Chee is 'born to' the Slow Talking People on his mother's side, and 'born for' the Bitter Water People on his father's. In the complex system of kinship ties among the 60-odd clans of the Navajo people, one of the absolute taboos is against a relationship between two people connected by clan. The trouble with his lawyer friend, Janet Pete, is that, brought up in Chicago by a relocated father and a white mother, she doesn't know her clan history - so she may be off limits to Chee, which is a problem that grows more troubling the more he falls in love.
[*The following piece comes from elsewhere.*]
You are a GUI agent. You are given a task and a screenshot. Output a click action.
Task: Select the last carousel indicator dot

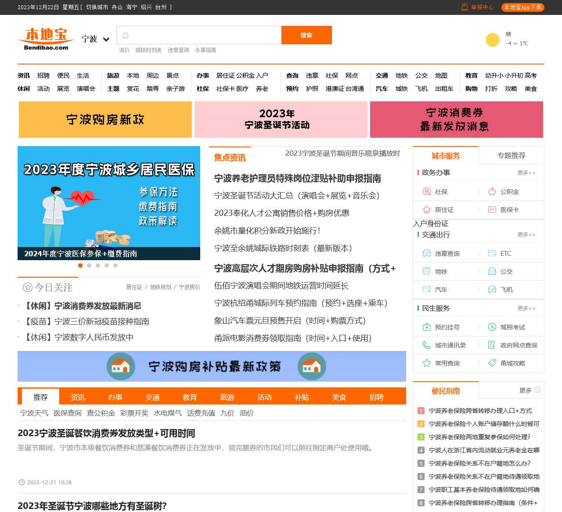tap(115, 265)
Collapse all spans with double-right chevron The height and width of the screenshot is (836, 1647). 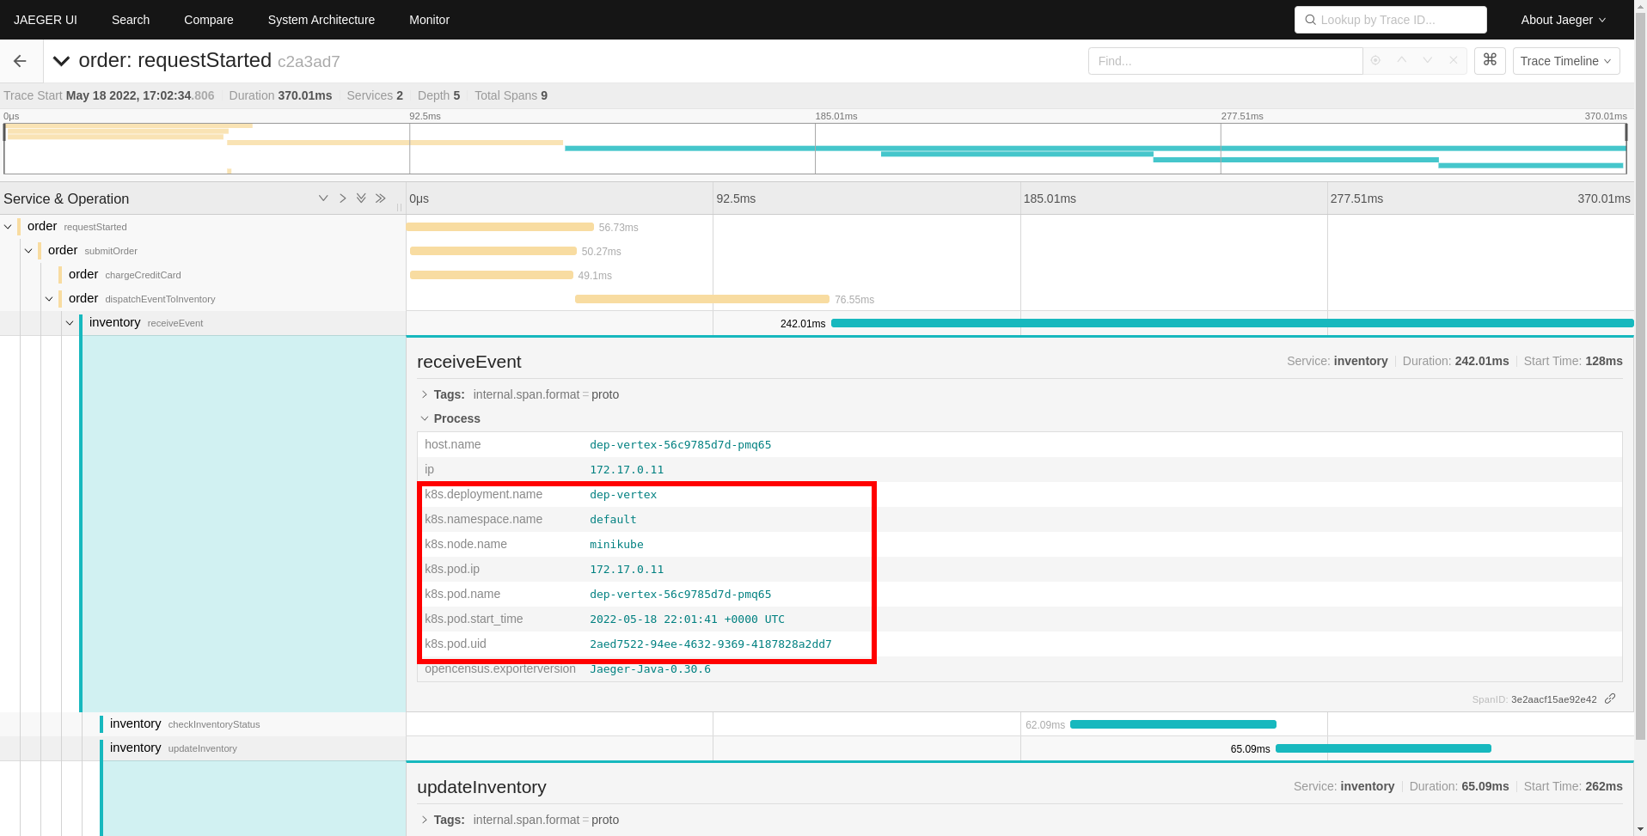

The working through of this dilemma, seamlessly woven into the larger plot, allows Hillerman to continue his precise and sensitive examination of what it is to be Navajo, and how that can fit with the white man's America. But while the landscape of the South-West looms mystically large and potent, and the vitality of Navajo myth remains as entrancing as ever, we never feel we're being lectured here. This is no romantic 'Indian lover' gush, but a meticulous, detailed portrait of ordinary people in their particular culture, veined with humour and humanity.

In one of the lighter scenes, Chee takes Janet Pete and the Cheyenne policeman Harold Blizzard to see John Ford's Cheyenne Autumn at the Gallup drive-in. Chee has to translate for Blizzard, when it turns out that most of the Indian extras playing Cheyennes in the movie are actually Navajo. When these fake Cheyennes solemnly discuss the white man's treaty offers (in Navajo), and have them solemnly translated on the soundtrack, what they're really saying is a string of ribald remarks about, for example, the size of that cavalry colonel's penis. So Blizzard watches saddened by the story of his people, while all around the Navajo audience hoot and honk at their brothers on the screen putting their private joke over the white man.
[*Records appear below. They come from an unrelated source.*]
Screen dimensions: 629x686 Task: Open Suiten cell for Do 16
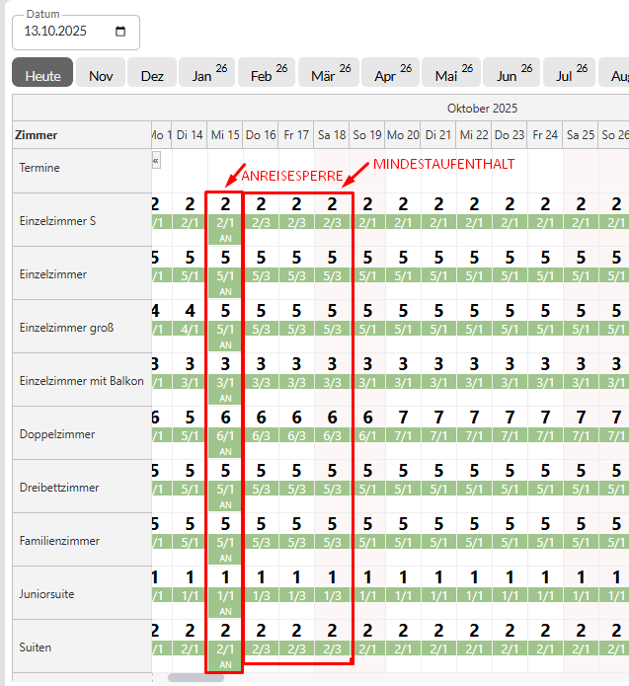tap(261, 640)
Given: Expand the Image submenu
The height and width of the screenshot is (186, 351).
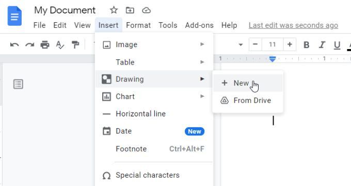Looking at the screenshot, I should 154,44.
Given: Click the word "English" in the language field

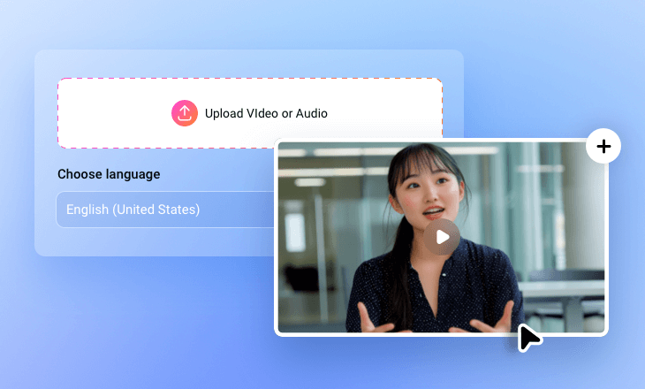Looking at the screenshot, I should tap(87, 210).
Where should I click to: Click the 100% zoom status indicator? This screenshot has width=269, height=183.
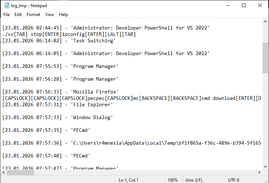pyautogui.click(x=173, y=180)
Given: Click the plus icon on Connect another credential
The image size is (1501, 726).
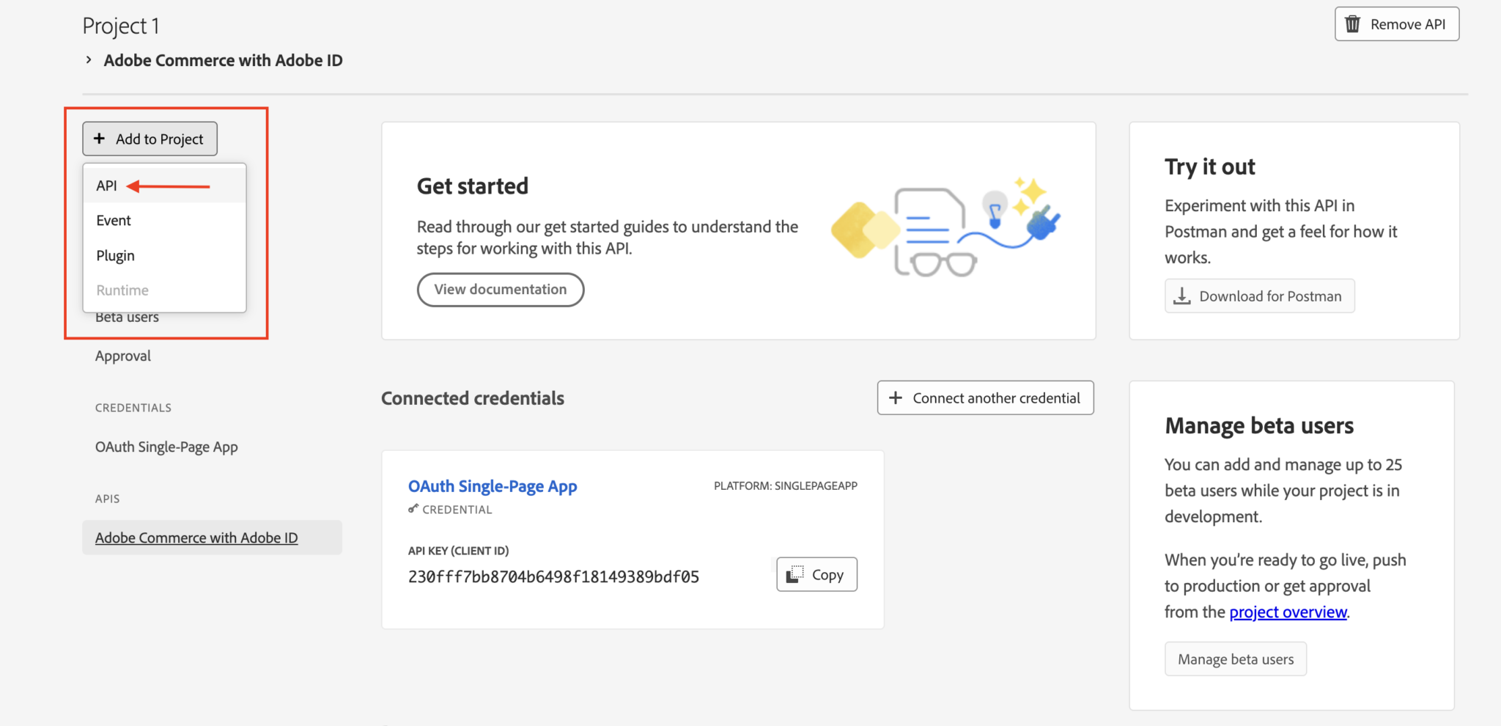Looking at the screenshot, I should pyautogui.click(x=896, y=397).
In John Williams' invaluable primer to the American thriller, Into The Badlands, Hillerman speaks of his desire to write in this way about the Navajo as they are. In the dozen stories he's now written he's done that triumphantly, making of their battered but enduring desert culture a flesh and blood reality more accessible than any history or anthropology could ever be.
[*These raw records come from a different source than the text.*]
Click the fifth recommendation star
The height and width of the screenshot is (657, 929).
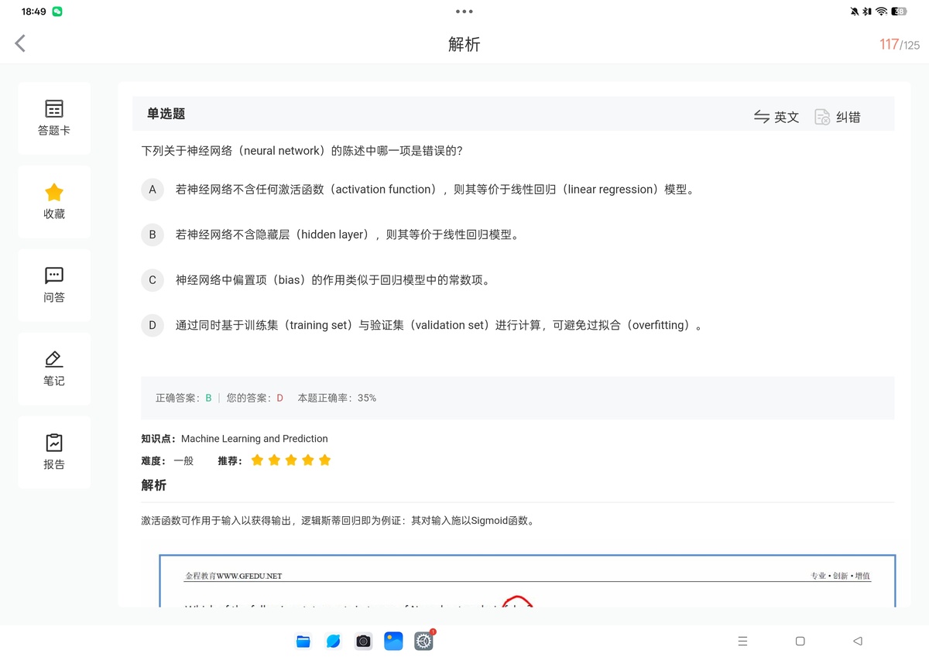pyautogui.click(x=324, y=460)
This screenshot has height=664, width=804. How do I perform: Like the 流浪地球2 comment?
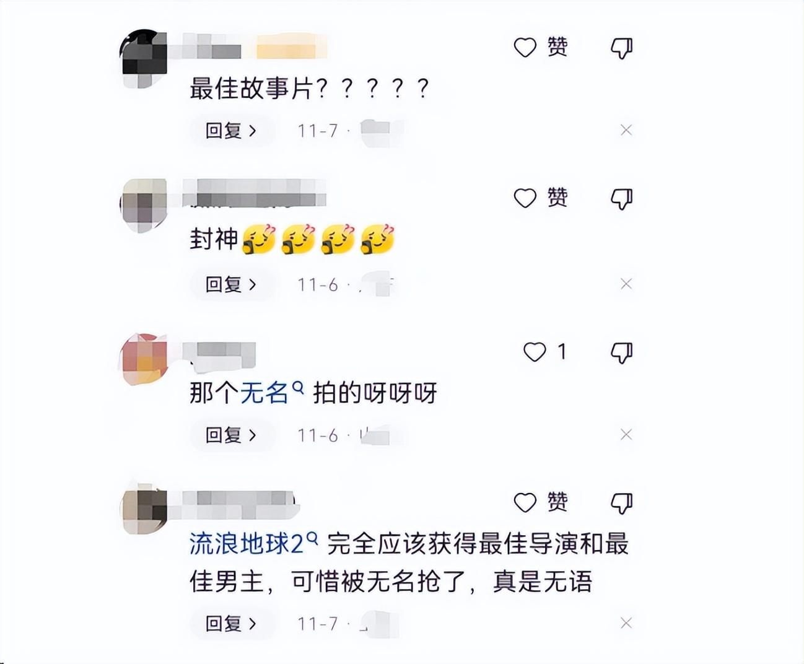click(525, 502)
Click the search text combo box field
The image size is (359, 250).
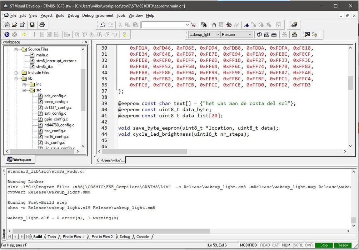tap(164, 25)
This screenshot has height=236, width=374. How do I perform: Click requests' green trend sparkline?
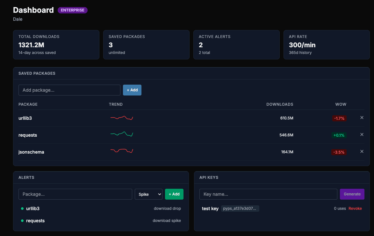point(122,134)
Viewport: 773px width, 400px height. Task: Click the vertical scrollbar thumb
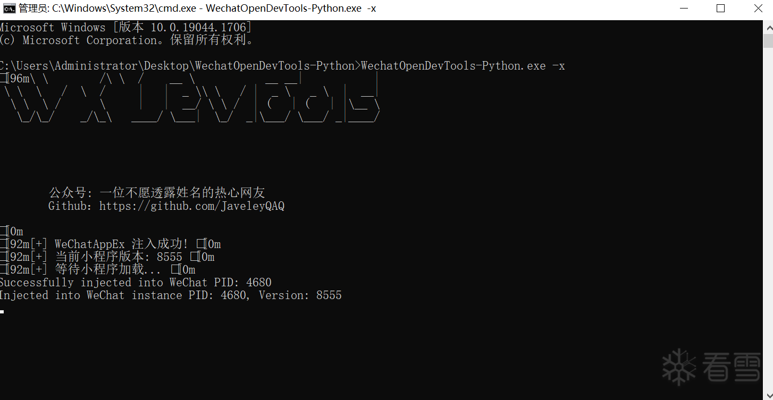click(768, 41)
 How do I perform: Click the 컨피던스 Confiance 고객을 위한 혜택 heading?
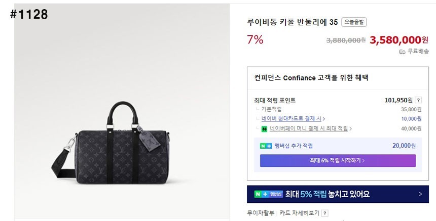[311, 78]
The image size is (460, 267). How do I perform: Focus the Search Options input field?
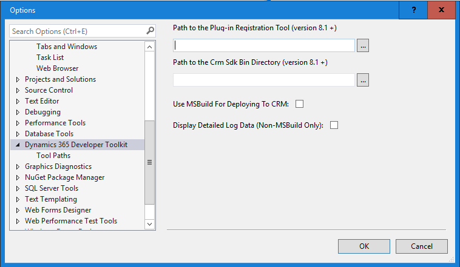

It's a unique achievement. As a genre, the American thriller has always been a calendar of the times, and as the times grow more violent and disturbed, so do the books. The Florida writers Carl Hiaasen and James Hall have been much in vogue lately, with their psychedelic brutality, their wildly black humour - the severed head spinning in the washing machine, or the villain who loses his hand to a barracuda. But what Hillerman's been up to in the South-West will, I think, endure very much longer. These are tales of classic restraint, ingeniously plotted, beautifully written, marvellously rewarding; the man is a master.

And as to whether Joe Leaphorn does make it to China - you don't expect me to tell you, do you?